TO DO
Transcribe each of the items below word for word, keeping every line as it stands.

DATA EXCERPTS
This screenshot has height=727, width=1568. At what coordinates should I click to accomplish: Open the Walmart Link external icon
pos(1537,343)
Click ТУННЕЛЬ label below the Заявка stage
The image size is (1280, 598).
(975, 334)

SOLUTION FOR THIS PROBLEM
This screenshot has height=727, width=1568. At what coordinates should I click to accomplish: Open the Walmart Link external icon
pos(1537,343)
Click ТУННЕЛЬ label below the Заявка stage
The image size is (1280, 598).
(975, 334)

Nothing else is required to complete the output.